» **Task goal**
Starting from the line that holds "Where should I click to: Click the Enter", print each remaining line of the entries exactly, ending with the last.

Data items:
★ ★ ★ ★ ★ ★ ★

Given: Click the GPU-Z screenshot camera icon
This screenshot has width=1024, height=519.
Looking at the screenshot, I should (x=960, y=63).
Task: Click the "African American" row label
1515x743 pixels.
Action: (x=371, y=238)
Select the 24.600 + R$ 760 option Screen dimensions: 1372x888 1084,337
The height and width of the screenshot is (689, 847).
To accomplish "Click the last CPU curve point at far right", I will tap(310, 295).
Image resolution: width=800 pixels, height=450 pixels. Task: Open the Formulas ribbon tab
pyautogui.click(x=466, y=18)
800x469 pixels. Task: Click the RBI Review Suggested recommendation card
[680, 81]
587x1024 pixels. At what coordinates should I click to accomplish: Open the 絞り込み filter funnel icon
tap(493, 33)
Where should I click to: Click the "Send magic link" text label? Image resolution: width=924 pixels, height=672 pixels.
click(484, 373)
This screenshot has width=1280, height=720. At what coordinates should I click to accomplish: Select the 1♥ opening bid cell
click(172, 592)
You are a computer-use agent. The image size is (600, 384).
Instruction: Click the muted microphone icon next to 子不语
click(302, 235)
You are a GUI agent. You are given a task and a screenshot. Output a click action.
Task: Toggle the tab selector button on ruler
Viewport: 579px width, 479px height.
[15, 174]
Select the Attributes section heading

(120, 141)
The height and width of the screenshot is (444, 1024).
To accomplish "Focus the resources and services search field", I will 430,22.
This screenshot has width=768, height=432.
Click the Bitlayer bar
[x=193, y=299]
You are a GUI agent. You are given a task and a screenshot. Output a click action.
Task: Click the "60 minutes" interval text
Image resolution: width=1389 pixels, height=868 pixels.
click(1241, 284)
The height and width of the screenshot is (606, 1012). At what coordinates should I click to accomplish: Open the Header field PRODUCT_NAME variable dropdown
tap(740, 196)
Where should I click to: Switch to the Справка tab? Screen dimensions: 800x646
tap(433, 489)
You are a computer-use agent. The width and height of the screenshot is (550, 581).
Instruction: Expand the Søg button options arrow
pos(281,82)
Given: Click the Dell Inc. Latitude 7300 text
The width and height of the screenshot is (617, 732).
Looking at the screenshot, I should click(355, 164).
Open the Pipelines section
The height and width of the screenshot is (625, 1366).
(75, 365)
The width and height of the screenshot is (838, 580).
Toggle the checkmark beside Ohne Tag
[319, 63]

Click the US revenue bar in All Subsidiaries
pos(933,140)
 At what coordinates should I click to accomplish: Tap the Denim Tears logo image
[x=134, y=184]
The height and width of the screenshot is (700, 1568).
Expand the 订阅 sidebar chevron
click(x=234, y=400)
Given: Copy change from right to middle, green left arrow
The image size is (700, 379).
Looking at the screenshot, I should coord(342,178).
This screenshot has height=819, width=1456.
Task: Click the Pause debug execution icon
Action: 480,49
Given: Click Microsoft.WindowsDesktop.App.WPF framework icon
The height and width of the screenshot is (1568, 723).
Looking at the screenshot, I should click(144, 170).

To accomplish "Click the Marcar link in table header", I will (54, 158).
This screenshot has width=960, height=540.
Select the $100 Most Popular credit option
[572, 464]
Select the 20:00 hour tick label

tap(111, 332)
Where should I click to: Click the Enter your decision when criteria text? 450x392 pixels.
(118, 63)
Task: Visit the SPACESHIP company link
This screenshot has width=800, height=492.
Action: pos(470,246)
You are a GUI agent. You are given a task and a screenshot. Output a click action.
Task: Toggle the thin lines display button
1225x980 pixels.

★ ★ ★ ★ ★ ★ ★

» **Result of the exercise**
Where should I click to: Click the Enter your decision when criteria text? 450x392 pixels.
(118, 63)
Task: Visit the SPACESHIP company link
This screenshot has width=800, height=492.
Action: pos(470,246)
You are a GUI agent. You are given a task and a screenshot. Output a click action.
Task: Toggle the thin lines display button
1225x980 pixels.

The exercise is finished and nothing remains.